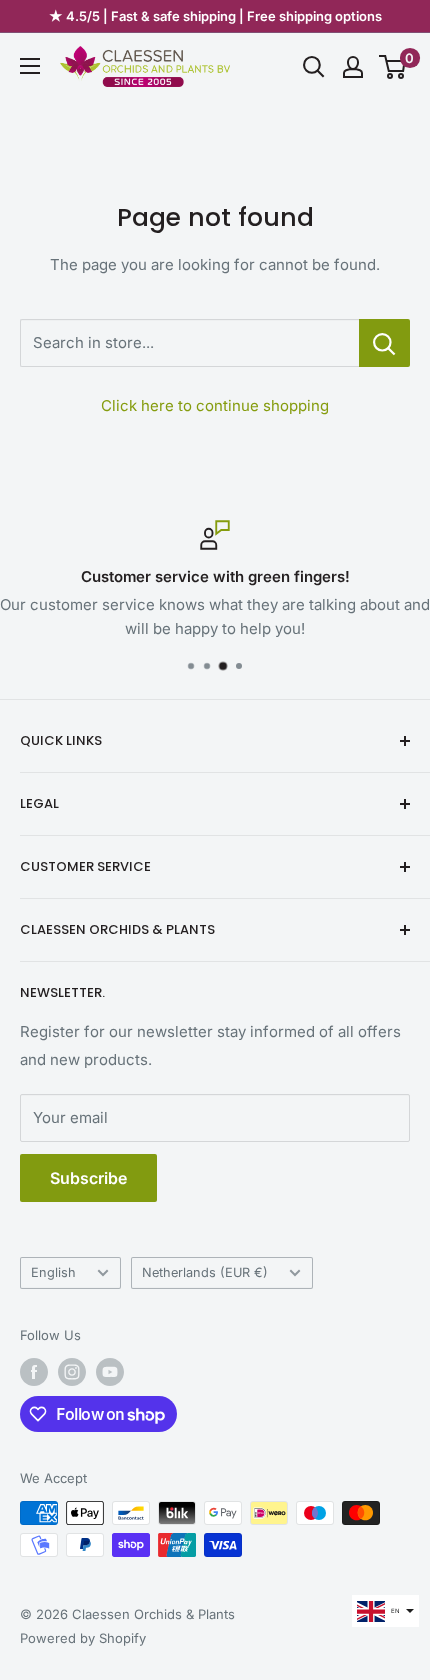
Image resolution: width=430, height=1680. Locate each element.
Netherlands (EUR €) (205, 1272)
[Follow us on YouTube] (110, 1372)
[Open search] (314, 67)
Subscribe (88, 1178)
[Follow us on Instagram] (72, 1372)
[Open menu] (30, 66)
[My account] (353, 67)
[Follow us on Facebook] (34, 1372)
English (53, 1272)
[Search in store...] (384, 343)
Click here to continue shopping (215, 405)
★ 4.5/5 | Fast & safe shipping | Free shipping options (215, 16)
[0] (393, 67)
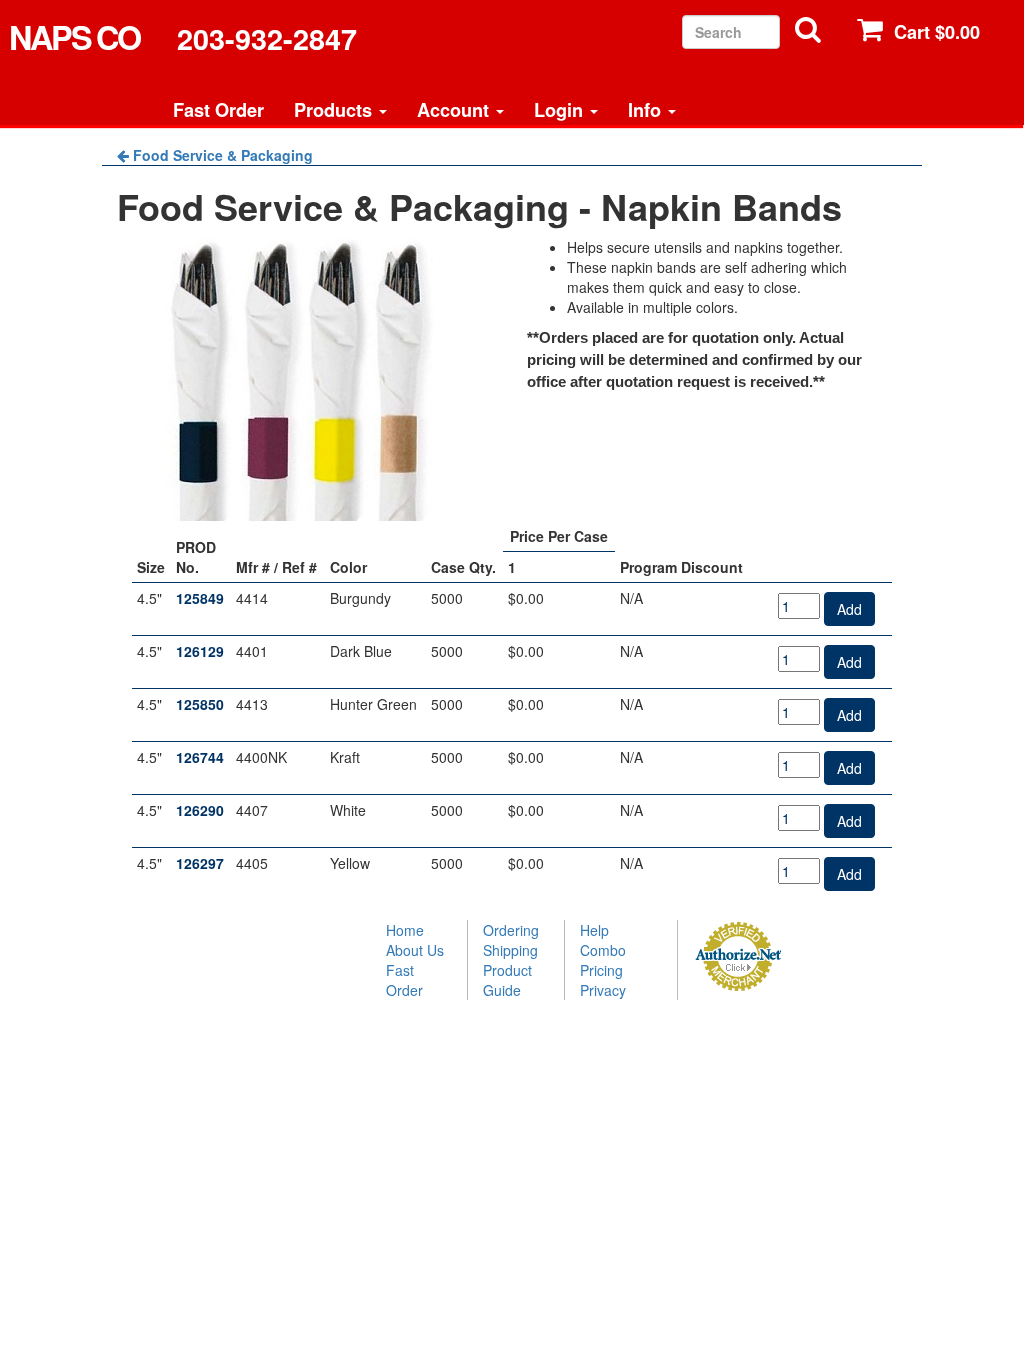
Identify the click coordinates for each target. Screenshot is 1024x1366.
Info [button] (647, 110)
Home (405, 930)
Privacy (603, 990)
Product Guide (507, 980)
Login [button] (561, 110)
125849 (200, 598)
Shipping (510, 950)
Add (849, 609)
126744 (200, 757)
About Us (415, 950)
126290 (200, 810)
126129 (200, 651)
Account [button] (455, 110)
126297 (200, 863)
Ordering (511, 930)
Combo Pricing (603, 960)
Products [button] (335, 110)
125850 (200, 704)
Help (594, 930)
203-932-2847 (267, 39)
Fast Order (218, 110)
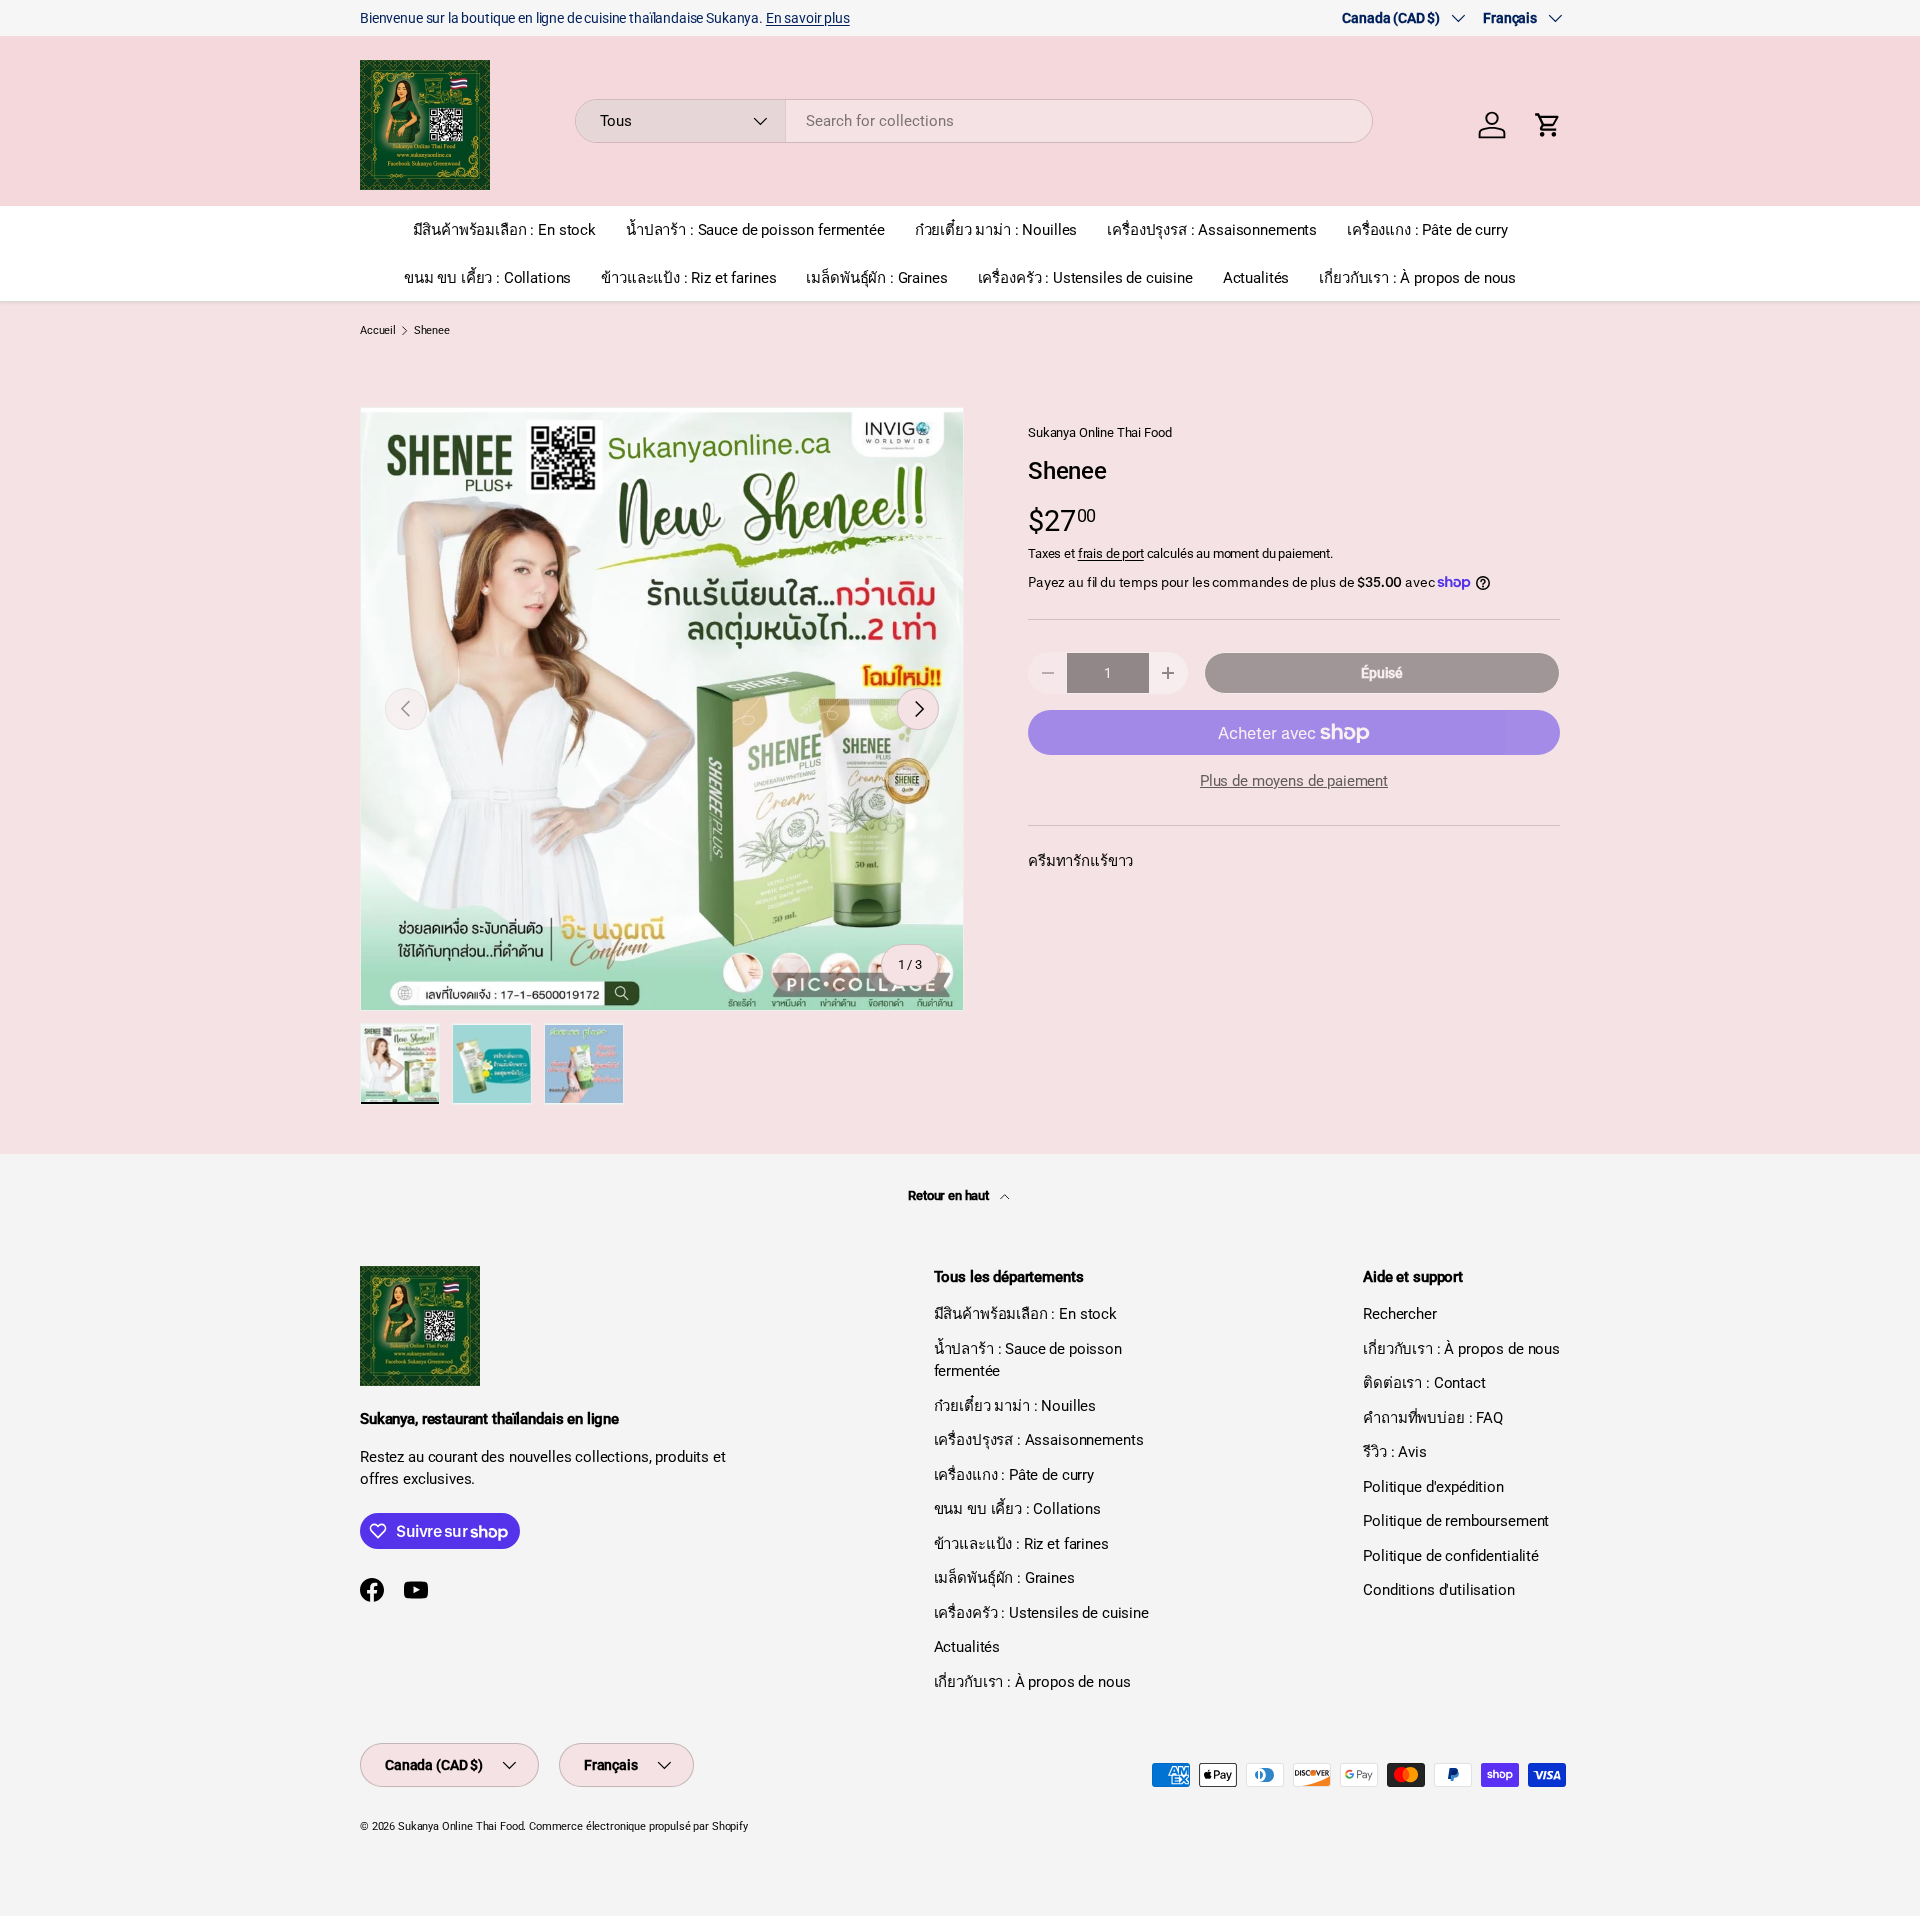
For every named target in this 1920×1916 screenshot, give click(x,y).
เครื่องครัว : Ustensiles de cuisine (1085, 278)
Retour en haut (950, 1195)
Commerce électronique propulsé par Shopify (638, 1826)
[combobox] (974, 121)
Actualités (1256, 278)
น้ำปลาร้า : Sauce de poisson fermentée (755, 230)
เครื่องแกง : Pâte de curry (1427, 230)
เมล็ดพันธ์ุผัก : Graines (876, 278)
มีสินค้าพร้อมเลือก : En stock (504, 230)
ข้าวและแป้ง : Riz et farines (688, 278)
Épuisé (1382, 673)
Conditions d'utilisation (1438, 1590)
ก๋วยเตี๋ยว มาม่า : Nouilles (996, 230)
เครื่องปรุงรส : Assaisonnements (1212, 230)
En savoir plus (808, 18)
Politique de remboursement (1456, 1521)
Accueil (378, 330)
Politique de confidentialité (1451, 1556)
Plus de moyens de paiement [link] (1294, 781)
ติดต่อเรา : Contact (1424, 1383)
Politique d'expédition (1433, 1487)
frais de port (1111, 553)
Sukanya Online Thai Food (1099, 432)
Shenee (432, 330)
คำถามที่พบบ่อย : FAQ (1433, 1418)
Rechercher (1400, 1314)
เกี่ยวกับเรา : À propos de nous (1417, 278)
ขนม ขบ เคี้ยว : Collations (487, 278)
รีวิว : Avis (1395, 1452)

WHAT THIS TASK INVOLVES –
Read the entries and select each line where the word "Politique" is found.

WRITTEN ANSWER –
Politique de remboursement (1456, 1521)
Politique de confidentialité (1451, 1556)
Politique d'expédition (1433, 1487)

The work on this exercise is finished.